A la fin de son veuvage, la femme des oasis occidentales et particulièrement celle du Gourara pratique un rituel  ancestral, visant à marquer sa réintégration dans la vie sociale de l’oasis.  Le manque de documentation à ce sujet, nous empêche de nous prononcer sur la datation du rituel et de dire s’il est antérieur ou postérieur à l’avènement de l’islam dans la région.


Rituel de réintégration social  " el Adha"

L’ensemble des habitants de l’oasis y participe . Les femmes âgées se chargent de la logistique de la zarda : elles perçoivent des contributions pour préparer le festin, principalement des denrées alimentaires telles que : le sucre, le thé, la semoule…etc.

Durant ce temps-là, la veuve, accompagnée uniquement de jeunes filles, se prépare à quitter l’oasis et cela après la prière de l’asr. Lavée, ornée et de blanc vêtue, puis escortée de ses dauphines, elle se rend au périphérique de l’oasis, qu’elle doit rejoindre  en évitant tout regard indiscret, car nul ne doit la voir en tenue de deuil!

Les fillettes se chargent de surveiller et de chasser toute présence masculine; gare à celui qui lèvera le regard, car l’escorte forte de ses armes : jrid et palmes, est prête à infliger les châtiments corporels que méritent les curieux, car si la règle de discrétion n’est pas respectée, cela risquerait de porter malheur et préjudices aux jeunes dauphines.

Une fois le périmètre sécurisé, le rituel peut commencer.Deux jeunes garçons sont désignés parmi les proches parents de la femme, pour faire el hamala (les porteurs).
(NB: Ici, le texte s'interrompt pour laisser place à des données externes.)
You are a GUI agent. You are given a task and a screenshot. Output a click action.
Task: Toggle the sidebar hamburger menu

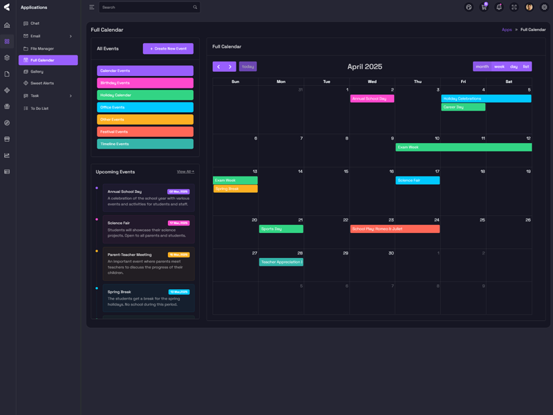(x=91, y=8)
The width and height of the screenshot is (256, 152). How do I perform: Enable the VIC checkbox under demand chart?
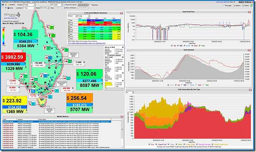coord(182,85)
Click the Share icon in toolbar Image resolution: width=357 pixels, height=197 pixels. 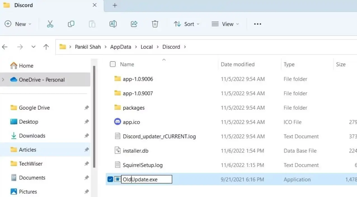[134, 24]
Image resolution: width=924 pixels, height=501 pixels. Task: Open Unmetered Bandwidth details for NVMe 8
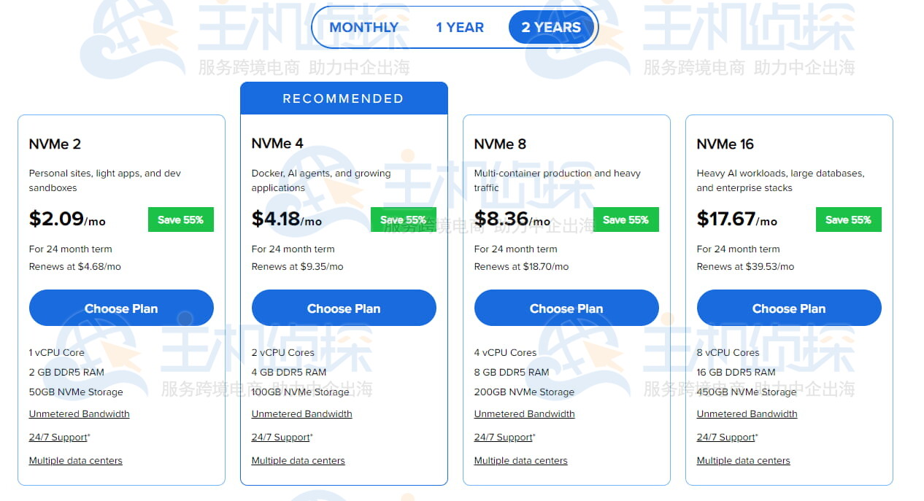click(524, 413)
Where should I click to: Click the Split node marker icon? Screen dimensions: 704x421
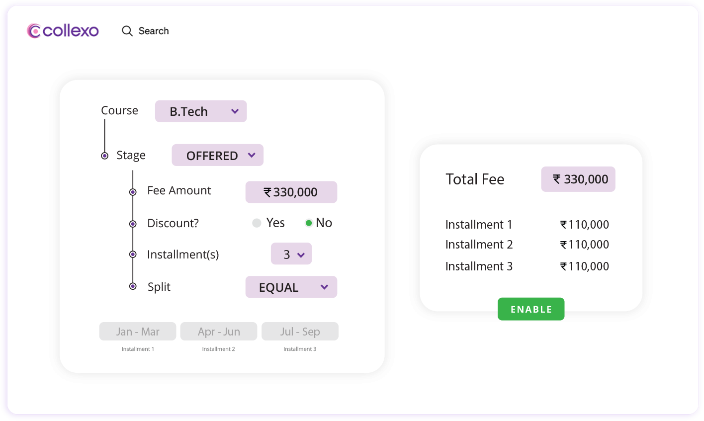pyautogui.click(x=133, y=286)
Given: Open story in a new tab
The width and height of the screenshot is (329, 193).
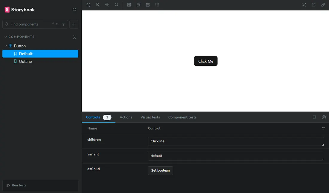Looking at the screenshot, I should tap(313, 5).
On leurs confie le soin d’acheminer les vêtements du deuil, constitués d’une sobre toilette et d’un d’un morceau du linceul du défunt, et qui fut porté en guise de foulard par sa veuve durant les quatre mois et dix jours de son veuvage.

De ses habits, on fera un énorme feu, autour duquel danseront des jeunes filles, présageant ainsi une période de renaissance pour la veuve. De nombreuses interprétations gravitent autour de cette pratique : du simple jeu au rituel magique, en passant par la symbolique d’une nouvelle vie qui commence. On peut dire que le rituel marque sans aucun doute la réintégration mais surtout la disponibilité de l’épouse.

Certains racontent que les jeunes filles, les plus audacieuses et désireuses de se marier dans les semaines à venir doivent traverser le feu crépitant en  direction de la destination (homme) souhaitée. Sur leur chemin, elles peuvent croiser celles, qui plus rusées  tenteront de saboter leurs plans en leur indiquant une direction opposée,  et les nargueront en se félicitant de leur malice.

De retour à l’oasis, la cérémonie se clôture autour d’une table garnie de succulents mets attend le cortège.Encore  en cours de nos jours dans quelques oasis occidentales,  les pratiques des femmes des oasis occidentales, témoignent de L’étroite relation qu’entretient la femme avec ses croyances, ses sensibilités,  son espace et son vécu. Les us et les ruses deviennent subséquemment l’expression d’une dialectique qui se transmet exclusivement par mimétisme et voie orale.

Leila Assas

Nota Bene : J'ai été personnellement témoin du rituel de réintégration social entre 2012 et 2019 dans la région de Charouine ( Timimoun)


Bibliographie : 

  •  Urvoy, Marie-thérèse. « La morale conjugale dans l'islam », Revue d'éthique et de théologie morale, vol. 240, no. 3, 2006, pp. 9-34.
  • Weinberger-Thomas Catherine. Cendres d'immortalité. La crémation des veuves en Inde / Ashes of Immortality. The Cremation of Widows in India. In: Archives de sciences sociales des religions, n°67/1, 1989. The twists and turns of religion in India. pp. 9-51.   
  • Image : Françoise Saur ©, Femme du Gourara,  La Filature.